Thursday, July 23, 2009


Once upon a time, I viewed German as a harsh language that I had no inclination or desire to learn except for its usefulness in the business (and music) world. Now, however, it has climbed to the very top of my list of languages I muchly desire to speak (aside from French, which I have yet to truly master). Why the sudden change of mind? Well, someday I am going to live in the German countryside, right near the Alps.

Perhaps if I marry well, I will even be able to afford a house like this:

with a view like this:

not to mention my own private lake (swans included):

My heart is still unofficially residing in Schwangau, which means I'll need to return soon to fetch it.

Picture 1: A small town we drove through on our way to Schwangau, the city in (or more correctly, above) which the castle Neuschwanstein is built. The mountains in the background are part of the Bavarian Alps.
Pictures 2 and 3: More gorgeous German countryside, snapped out the car window. Pictures do not adequately depict how many shades of green there are.
Picture 4: Hohenschwangau Castle ("Castle of the High Swan County")
Picture 5: Looking through a window in Neuschwanstein castle. What a view, eh?!
Picture 6: The lake below Neuschwanstein castle. Soooo pristine.

Tuesday, July 21, 2009

Ahoj and Hallo

My most humble and sincere apologies for the inconsiderate neglecting of my blog that has taken place while I have been basking* in the European sunshine.

In the time since my last post, I have nearly quadrupled the number of countries--not to mention culture and history--to which I have been exposed (oh dear, I think my English is going down the drain--being '"exposed" to a country' that even possible?). My European tally is now (in order of visitation): France, Czech Republic, Slovakia, Hungary, Austria, Germany, Switzerland. I've got lots of pictures to show and stories to tell, but for now, here are a few tantalizing tidbits to tide you over until I find time to record in detail the full awesomeness of said happenings:

Instead of buying souvenirs in all the countries I've been visiting, I've been going all out with the food. I have now had everything from goulash to fried cheese to wiener schnitzel, and even tried a "Nurnberger" last night in Nurnberg (i.e. Bratwurst inside of a bun, with mustard). In Hungary, my two comrades and I spent over 11,000 florints one night at dinner. And about three-quarters of that was mine. Oops. In Vienna last weekend, I spent a good 30 euros on lunch at a CAFE. Yes, a cafe. But it was worth it, because I tried Viennese sausage (served with pickles and tomatoes), Viennese chicken, and the infamous sachertorte (chocolate cake, the same cake once reserved for the emperor himself). The location of said cafe could not have been better: across the street form University of Vienna, kiddy-korner from Parliament, next to the Burgtheater (pictured below), and on the same block as Hofsburg Palace and Volksgarten.

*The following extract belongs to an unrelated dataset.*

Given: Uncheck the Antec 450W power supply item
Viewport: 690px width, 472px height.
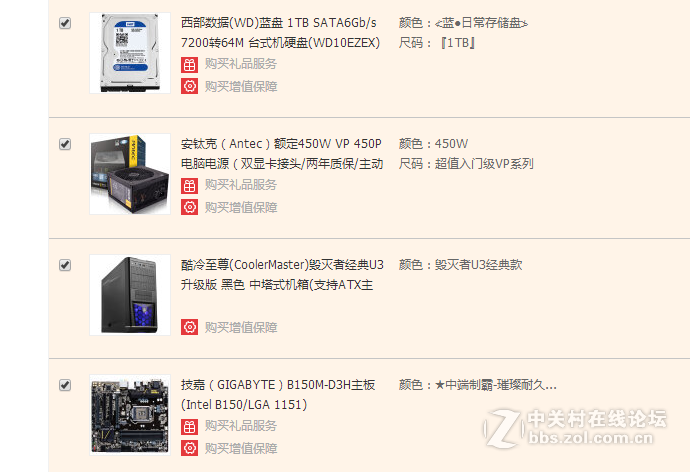Looking at the screenshot, I should click(x=65, y=144).
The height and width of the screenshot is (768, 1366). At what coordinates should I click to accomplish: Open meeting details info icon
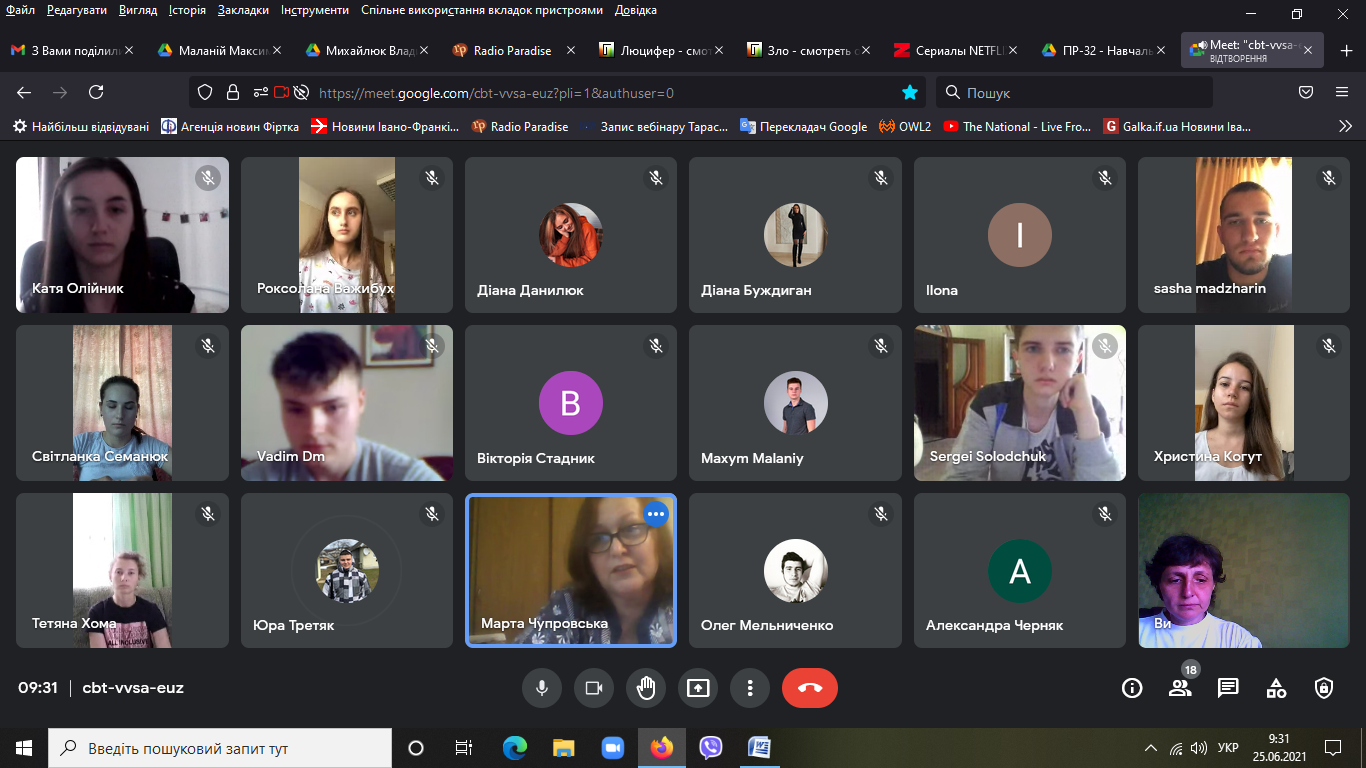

Speaking of food, yesterday in Zurich (Switzerland), I tried cheese fondue. What is cheese fondue, you ask? The most delicious stuff ever, I reply. We ordered four huge pots of it, and ginormous bowls of small pieces of bread (dashing around Zurich all day has a way of making one hungry). But a TRAGEDY occurred: we forgot to tell our waiter to make our fondue alcohol-free. So by the time we realized our mistake, all but one of our fondue pots had already arrived, and three of the four of us (thankfully, myself not included) had already begun to eat it. So in the end, we paid 80 francs (the equivalent of about 80 dollars) for the one super-delicious pot of fondue that we saved from being filled with alcohol, and which we devoured more quickly than the current world-record time for the mile (which as far as I can tell is 3:43, by the way).

More to come.

Dobrou noc.

*Well, more like burning...the color of my skin at the moment would make me blend quite well in a flower shop on Valentine's Day.